うにたべたい

緊急指令10-4・10-10のうにたべたいのレビュー・感想・評価

緊急指令10-4・10-10(1972年製作のドラマ)
4.3
シルバー仮面やライオン丸、バロム・1、変身忍者嵐、キカイダーなどなど、1970年代前半は今なお語られる伝説的特撮ドラマが数多く放映された時期でした。
そんな中で放映された円谷プロの特撮ドラマです。

怪奇大作戦を児童向けにアレンジしたものと公式でいわれている通り、内容は明るい怪奇大作戦といった感じです。
超パワーを持った戦士は登場せず、電波特捜隊と呼ばれる有志のメンバーが集団で事態にあたります。
事件の内容は多岐にわたっていて、殺人事件の調査から設置された爆弾の捜索、大怪獣や宇宙人とも戦い、他方で、非行少女の公正に尽力を尽くします。
彼ら団体の正体は謎のままになっていて、資金はどこから出ているのか、なぜそんな権限を持っているのか、そもそもこの団体は何なのかなど、語られないまま終わりました。
『電波特捜隊』という名称すら設定上の呼び名で作中は登場せず、リーダーの名を取って"毛利チーム"と呼ばれていました。

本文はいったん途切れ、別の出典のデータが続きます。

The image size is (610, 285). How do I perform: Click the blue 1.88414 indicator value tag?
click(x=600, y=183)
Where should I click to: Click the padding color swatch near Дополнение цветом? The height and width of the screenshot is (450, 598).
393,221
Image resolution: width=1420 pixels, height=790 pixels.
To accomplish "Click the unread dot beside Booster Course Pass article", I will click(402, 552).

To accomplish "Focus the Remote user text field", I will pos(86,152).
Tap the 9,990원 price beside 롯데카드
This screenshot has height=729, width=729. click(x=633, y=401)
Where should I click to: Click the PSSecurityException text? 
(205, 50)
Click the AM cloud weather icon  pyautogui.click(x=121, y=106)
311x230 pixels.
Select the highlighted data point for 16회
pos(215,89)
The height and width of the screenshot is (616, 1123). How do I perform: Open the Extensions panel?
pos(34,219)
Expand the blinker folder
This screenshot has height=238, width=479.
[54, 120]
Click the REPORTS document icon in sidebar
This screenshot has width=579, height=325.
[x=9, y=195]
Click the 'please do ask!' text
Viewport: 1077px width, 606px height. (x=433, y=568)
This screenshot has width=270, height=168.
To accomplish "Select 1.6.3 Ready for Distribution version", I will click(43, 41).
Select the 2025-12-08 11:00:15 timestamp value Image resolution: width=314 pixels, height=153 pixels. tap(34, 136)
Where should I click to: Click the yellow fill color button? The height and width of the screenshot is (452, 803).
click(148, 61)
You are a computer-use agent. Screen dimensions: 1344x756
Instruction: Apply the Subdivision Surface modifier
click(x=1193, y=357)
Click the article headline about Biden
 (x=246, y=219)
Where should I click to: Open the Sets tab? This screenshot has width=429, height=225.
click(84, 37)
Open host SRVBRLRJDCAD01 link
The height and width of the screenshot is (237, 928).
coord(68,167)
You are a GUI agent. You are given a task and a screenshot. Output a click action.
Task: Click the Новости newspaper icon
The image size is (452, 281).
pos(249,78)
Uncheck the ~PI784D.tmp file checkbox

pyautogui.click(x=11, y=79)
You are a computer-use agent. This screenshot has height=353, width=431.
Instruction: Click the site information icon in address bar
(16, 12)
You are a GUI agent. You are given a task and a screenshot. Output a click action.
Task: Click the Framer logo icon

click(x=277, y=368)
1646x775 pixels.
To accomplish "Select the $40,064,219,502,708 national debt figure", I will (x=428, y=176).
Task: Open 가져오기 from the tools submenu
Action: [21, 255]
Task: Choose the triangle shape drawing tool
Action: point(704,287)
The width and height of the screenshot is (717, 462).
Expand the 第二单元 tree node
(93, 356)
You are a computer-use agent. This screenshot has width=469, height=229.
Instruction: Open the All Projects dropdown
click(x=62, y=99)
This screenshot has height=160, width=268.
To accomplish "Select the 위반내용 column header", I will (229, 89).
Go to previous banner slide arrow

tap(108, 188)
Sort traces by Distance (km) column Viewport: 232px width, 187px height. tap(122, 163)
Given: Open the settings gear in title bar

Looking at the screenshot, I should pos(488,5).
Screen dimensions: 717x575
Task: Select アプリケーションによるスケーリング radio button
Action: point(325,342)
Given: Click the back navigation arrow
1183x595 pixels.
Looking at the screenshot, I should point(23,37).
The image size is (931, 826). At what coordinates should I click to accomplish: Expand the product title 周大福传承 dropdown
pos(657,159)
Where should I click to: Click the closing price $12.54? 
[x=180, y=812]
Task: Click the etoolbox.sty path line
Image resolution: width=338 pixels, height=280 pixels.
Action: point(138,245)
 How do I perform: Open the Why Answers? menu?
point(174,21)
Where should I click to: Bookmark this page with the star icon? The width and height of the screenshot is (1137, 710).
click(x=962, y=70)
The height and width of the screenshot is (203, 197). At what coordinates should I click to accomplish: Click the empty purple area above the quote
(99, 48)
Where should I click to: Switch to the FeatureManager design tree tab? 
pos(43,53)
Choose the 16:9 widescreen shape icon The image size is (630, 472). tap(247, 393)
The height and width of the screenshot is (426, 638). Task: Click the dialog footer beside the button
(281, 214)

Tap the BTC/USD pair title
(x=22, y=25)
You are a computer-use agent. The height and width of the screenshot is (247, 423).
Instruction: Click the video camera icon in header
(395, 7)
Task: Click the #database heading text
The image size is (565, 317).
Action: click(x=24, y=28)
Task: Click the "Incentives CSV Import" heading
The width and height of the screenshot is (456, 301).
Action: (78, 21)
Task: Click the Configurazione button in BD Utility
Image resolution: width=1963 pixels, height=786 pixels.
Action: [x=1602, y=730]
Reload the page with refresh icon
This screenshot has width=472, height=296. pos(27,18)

CB無線で連絡を取り合っていて、依頼元は毛利チームに無線でつなぎ相談を持ちかけます。
CB無線をやっている一般人へ、危険生物や特定ナンバーの車を捜索するため、電波網を駆使して協力を呼びかけるシーンがありました。
そういったシーンがあると、自分の身近に日本の裏組織へのコネクターがあるようでワクワクしますね。
普通の少年が、主婦が、サラリーマンが、呼びかけに応じて手助けに走るシーンがかっこいいです。
ちなみにタイトルの"10-4"と"10-10"は、CB無線のテン・コードから取っているらしく、作中では"10-4"→"了解"、"10-10"→"通信終了"の意味で使用していました。
正しいテン・コードとは意味が違うようですが、このテン・コードもスパイの暗号のようでなんとなくかっこいい。
難事件を私設組織が、秘密裏に、そして鮮やかに解決する、冒険活劇的な特撮ドラマです。

基本的には爽やかな内容ですが、実は結構怖い話が多いのも魅力ですね。
というか、第一話から巨大な肉食植物に飼い主の眼の前で子犬が食われるという衝撃展開で幕を上げます。
一話目だから仕方ないと思いつだったのですが、その後も、知能指数が高い動物が自殺したり、子供だろうと容赦なく怪物に溶かされ殺されるという、ある意味、怪奇大作戦よりも激しいストーリーが多々あります。
罪のない人がとばっちりで殺されても、最後はめでたしめでたしで終わらせる強引さがあります。
そのゆるさも含めて、この時代の特撮はおおらかさと自由があって、楽しいですね。
名作の中で埋もれた感じがありますが、個人的にはとても好きな作品です。